[TASK INPUTS Boundary: Start]
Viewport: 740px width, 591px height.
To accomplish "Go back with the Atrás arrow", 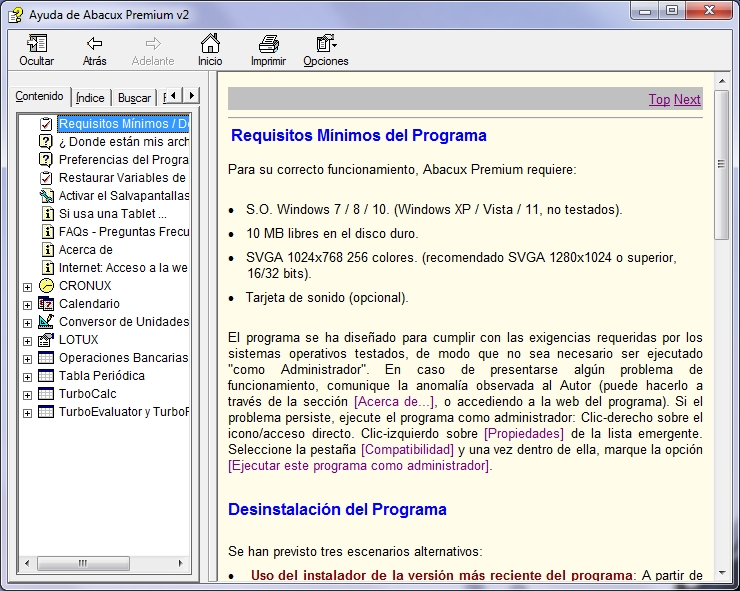I will 95,44.
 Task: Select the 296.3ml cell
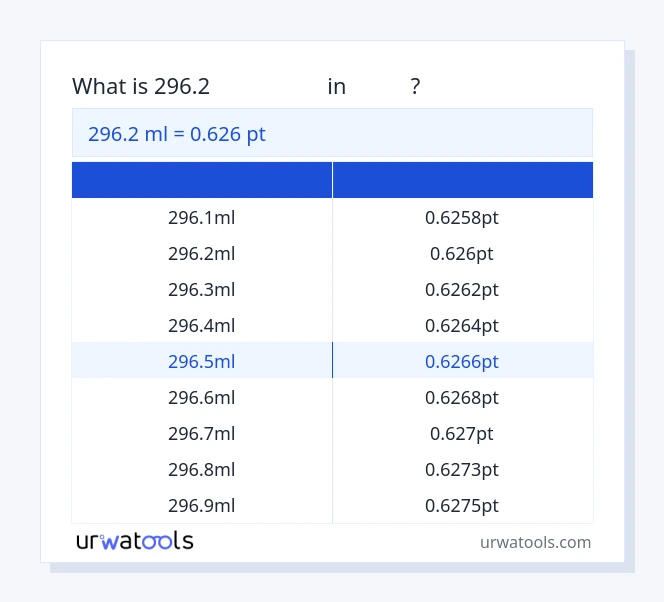(x=202, y=289)
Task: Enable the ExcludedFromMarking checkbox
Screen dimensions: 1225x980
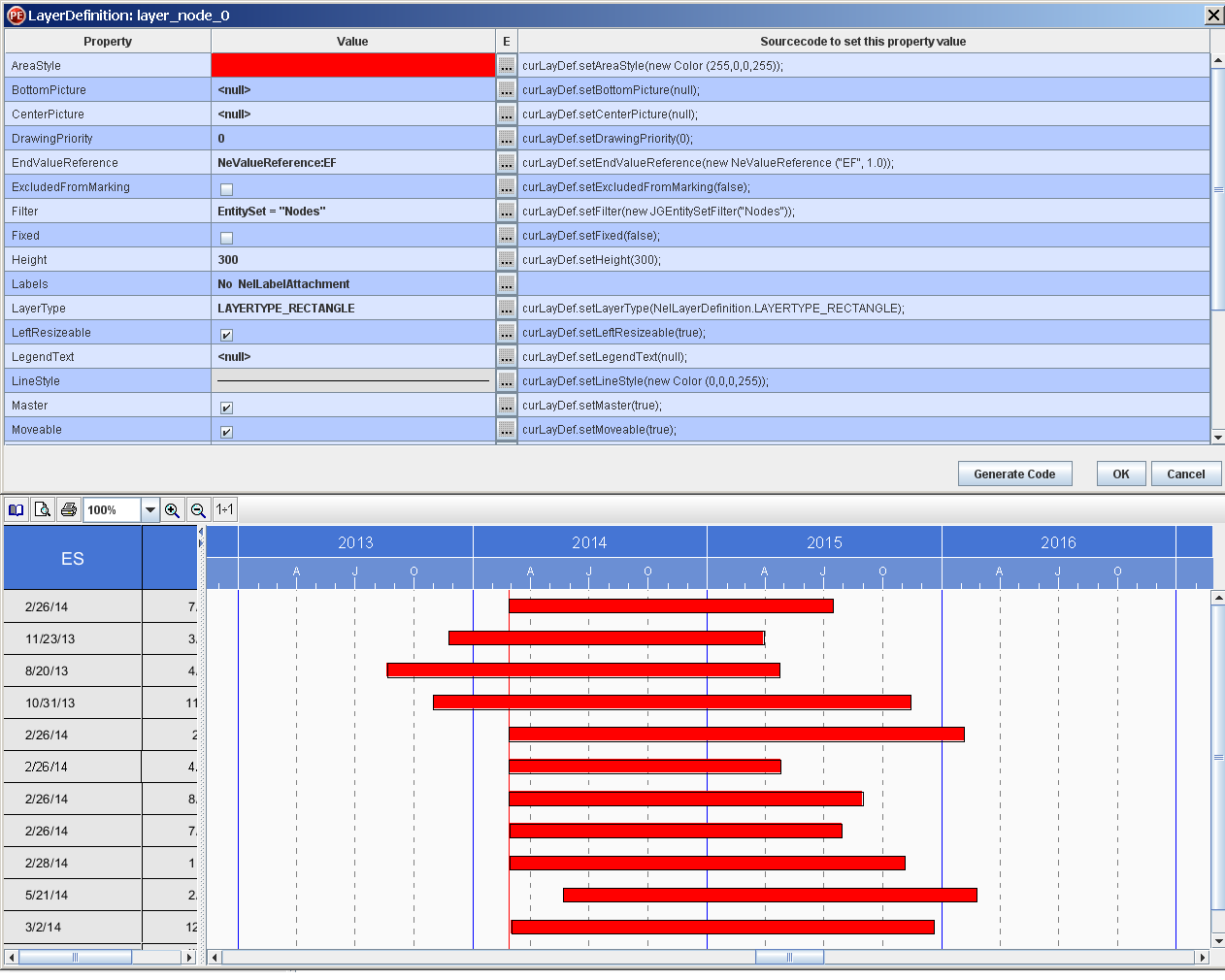Action: (x=225, y=188)
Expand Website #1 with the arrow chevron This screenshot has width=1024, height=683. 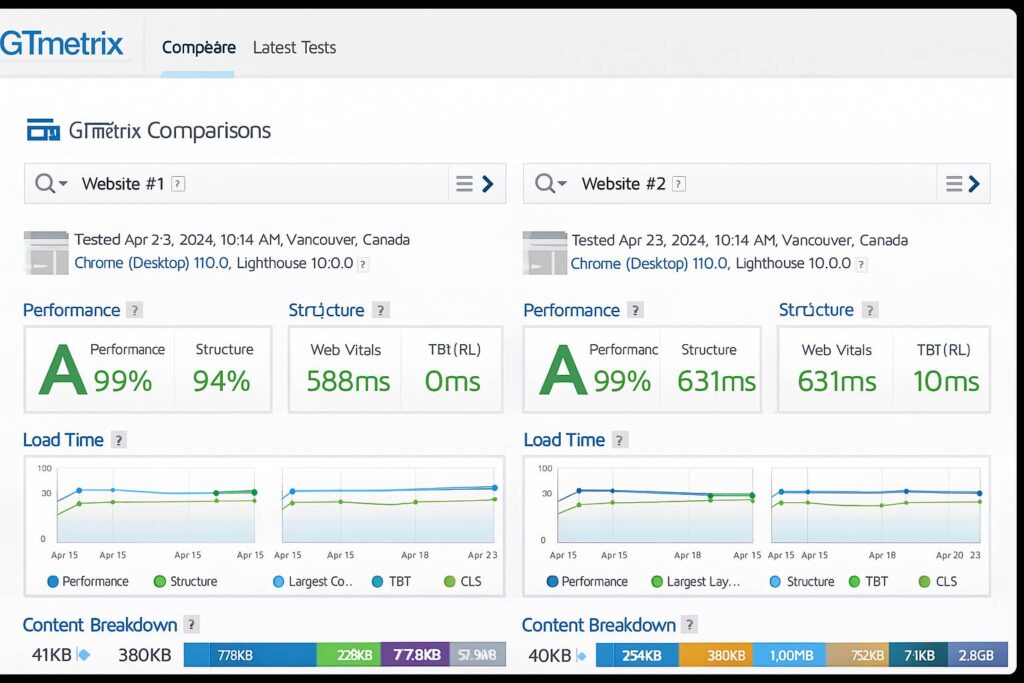click(488, 184)
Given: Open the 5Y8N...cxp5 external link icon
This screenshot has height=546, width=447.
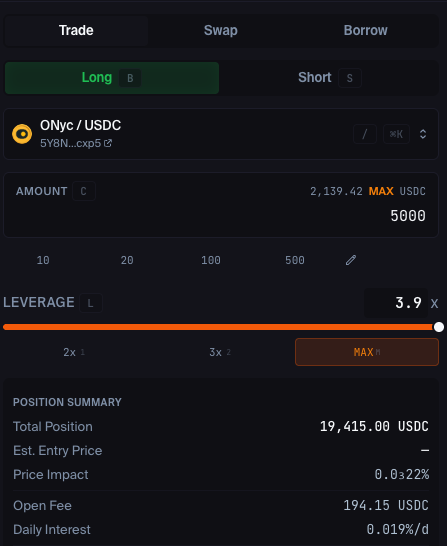Looking at the screenshot, I should 108,143.
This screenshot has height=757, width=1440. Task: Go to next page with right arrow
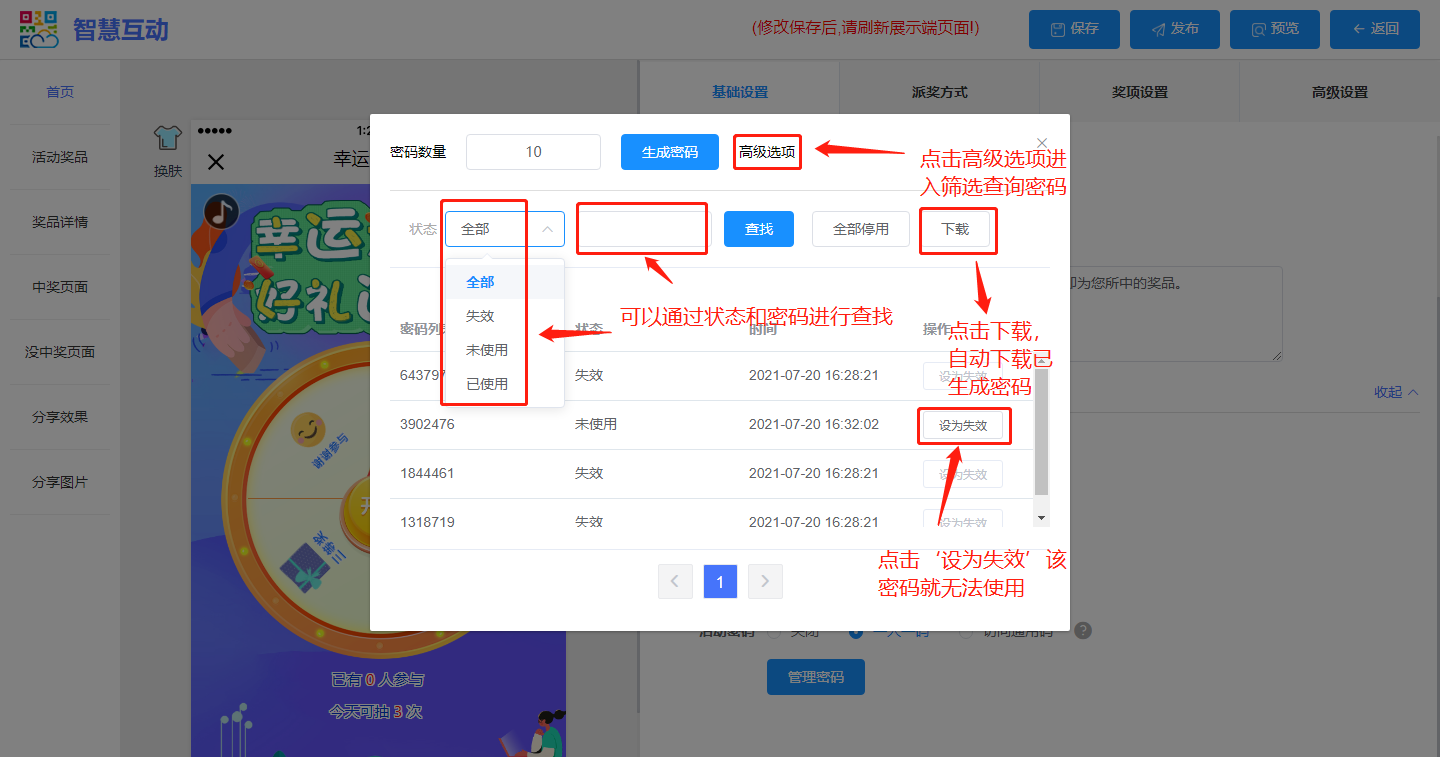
[TASK INPUTS Boundary: End]
• WHAT IS BEING ASKED
Lines from the one with "This screenshot has height=546, width=447." through the final line of the records are the whole answer; print them exactly, minus any pictures.

• RESULT OF THIS TASK
This screenshot has height=546, width=447.
Looking at the screenshot, I should 108,143.
This screenshot has height=757, width=1440. Task: Go to next page with right arrow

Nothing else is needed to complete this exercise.